Reproduce each of the following entries line for line and word for word, leaving out the pictures.

--

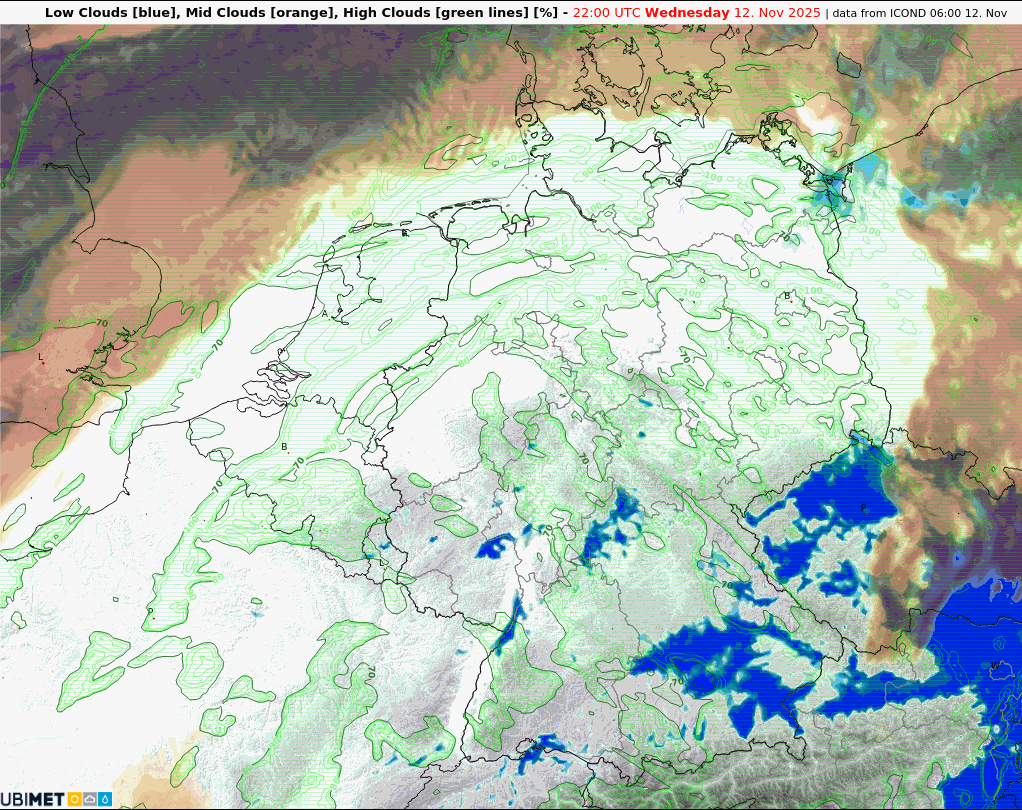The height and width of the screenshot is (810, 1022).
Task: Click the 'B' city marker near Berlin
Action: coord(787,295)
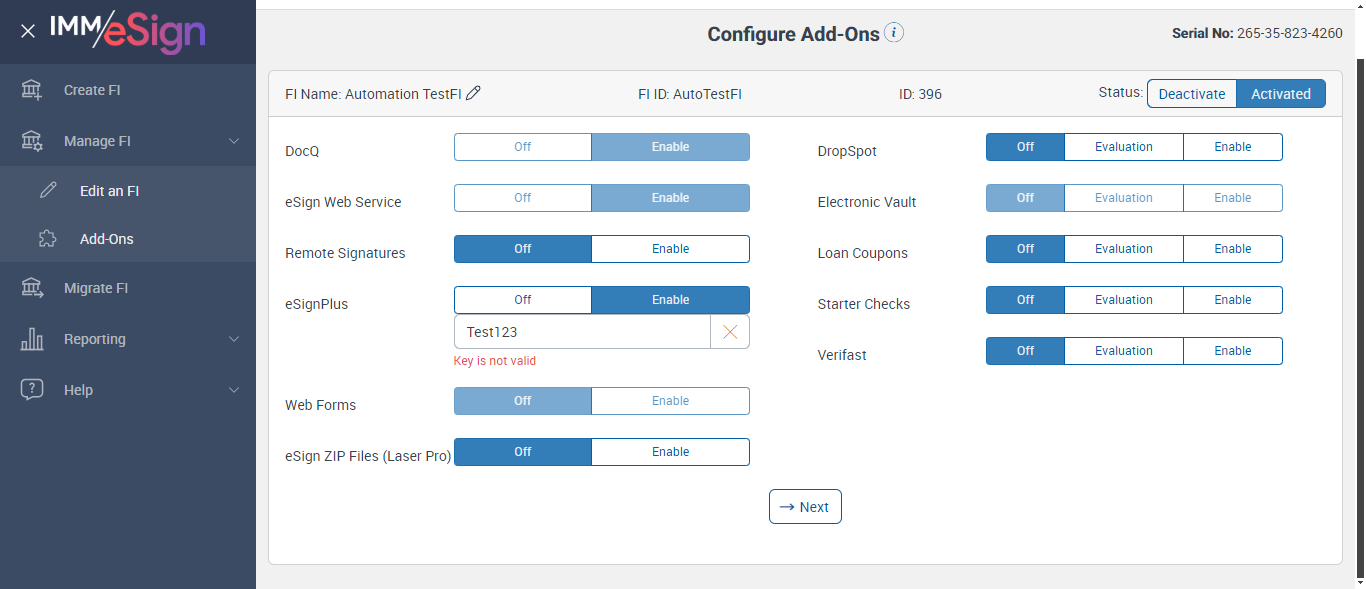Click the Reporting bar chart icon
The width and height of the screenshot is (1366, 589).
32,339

--

* [Response]
The height and width of the screenshot is (810, 1022).
Task: Click the 'B' city marker near Berlin
Action: coord(787,295)
Click the Reporting bar chart icon
The width and height of the screenshot is (1366, 589).
32,339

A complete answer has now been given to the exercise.